Work required: From the line that contains "Where should I click to: Open" to the final line of the records below, print each line exactly and leave every picture out.
(Excerpted records)
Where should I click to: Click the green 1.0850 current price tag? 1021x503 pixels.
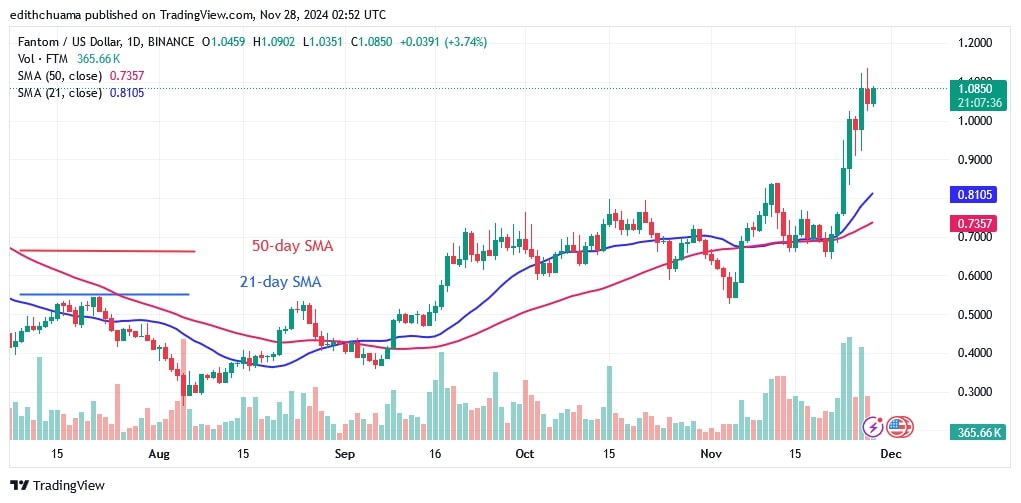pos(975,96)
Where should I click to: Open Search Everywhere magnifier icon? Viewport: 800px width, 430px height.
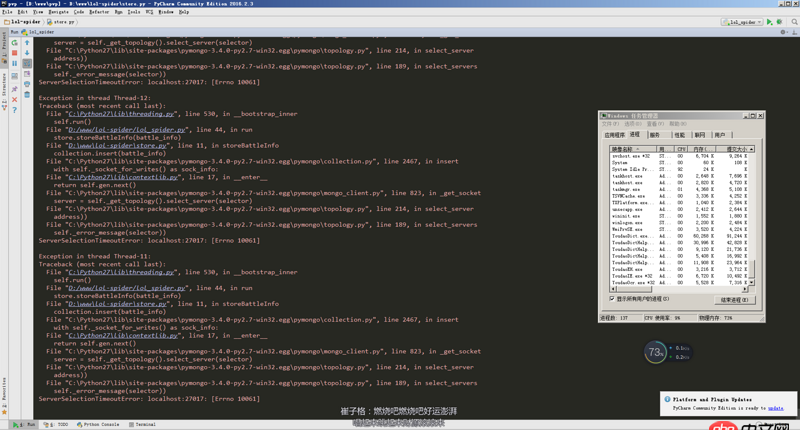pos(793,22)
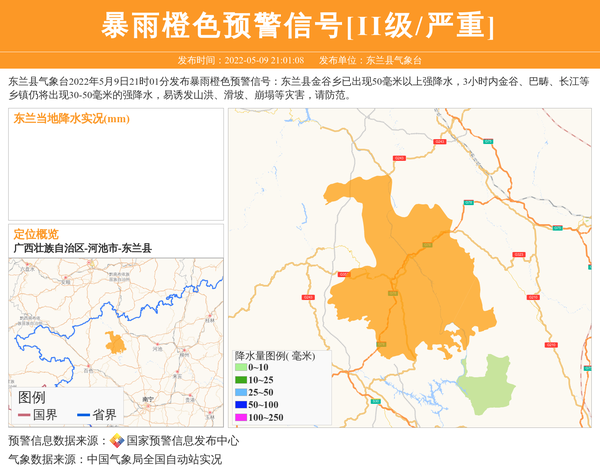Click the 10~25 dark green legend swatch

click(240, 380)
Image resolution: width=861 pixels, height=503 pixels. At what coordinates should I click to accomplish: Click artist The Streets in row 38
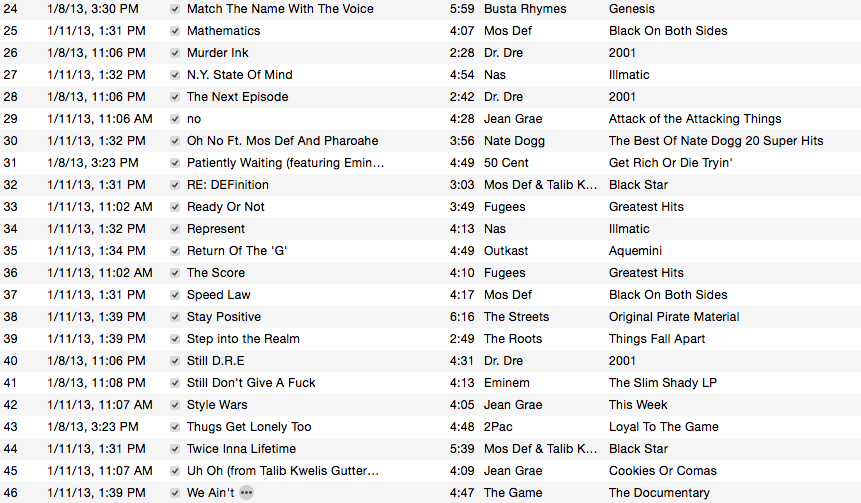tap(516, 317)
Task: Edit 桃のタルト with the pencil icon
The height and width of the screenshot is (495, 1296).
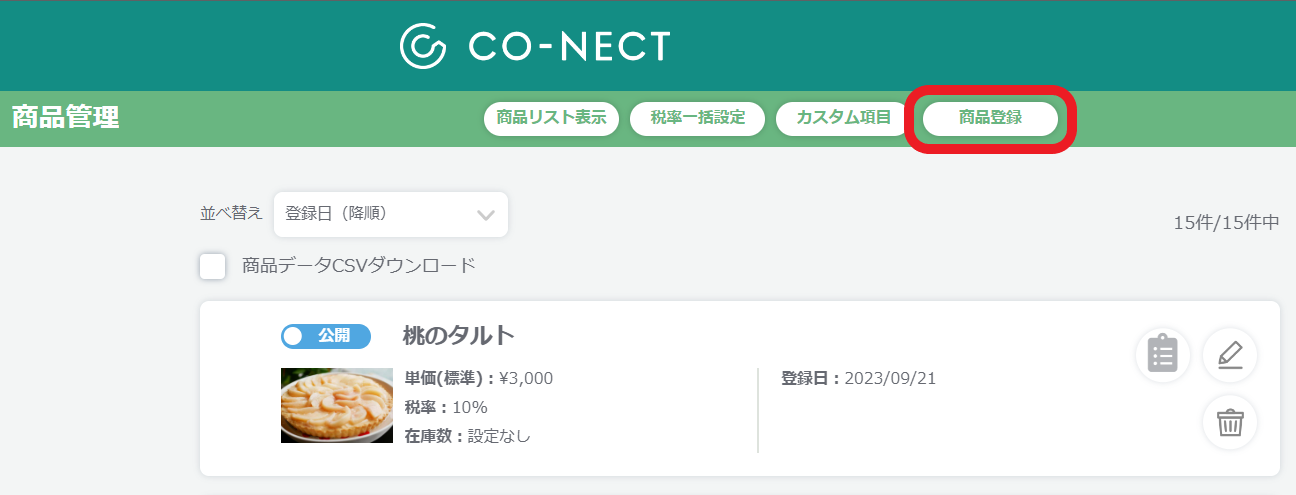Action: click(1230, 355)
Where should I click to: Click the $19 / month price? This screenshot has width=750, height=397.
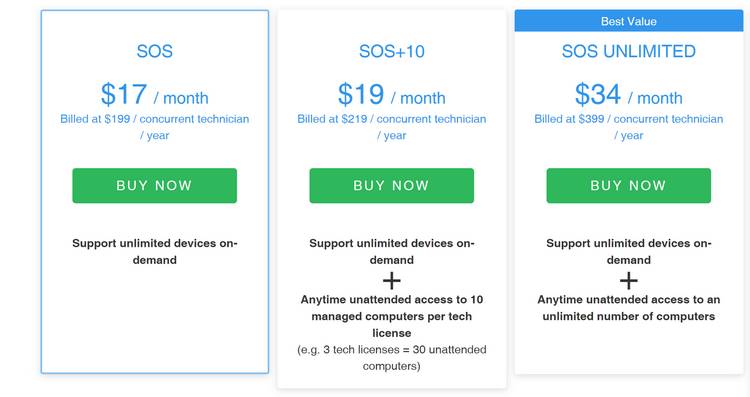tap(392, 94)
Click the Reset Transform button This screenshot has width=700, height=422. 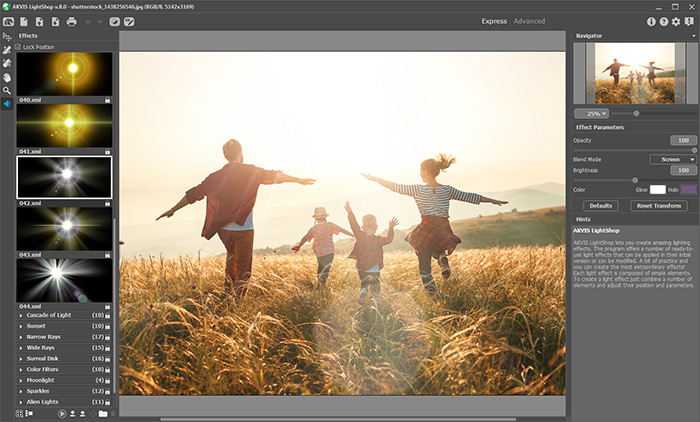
(End Excerpted records)
Response to this task:
Where should I click to: Open Search Everywhere magnifier icon? Viewport: 800px width, 430px height.
pos(793,22)
Click the 10~25 dark green legend swatch

click(240, 380)
Image resolution: width=861 pixels, height=503 pixels. At what coordinates should I click to accomplish: Click artist The Streets in row 38
tap(516, 317)
Task: Edit 桃のタルト with the pencil icon
The height and width of the screenshot is (495, 1296).
Action: click(1230, 355)
Where should I click to: Click the $19 / month price? This screenshot has width=750, height=397.
tap(392, 94)
Click the Reset Transform button This screenshot has width=700, height=422. 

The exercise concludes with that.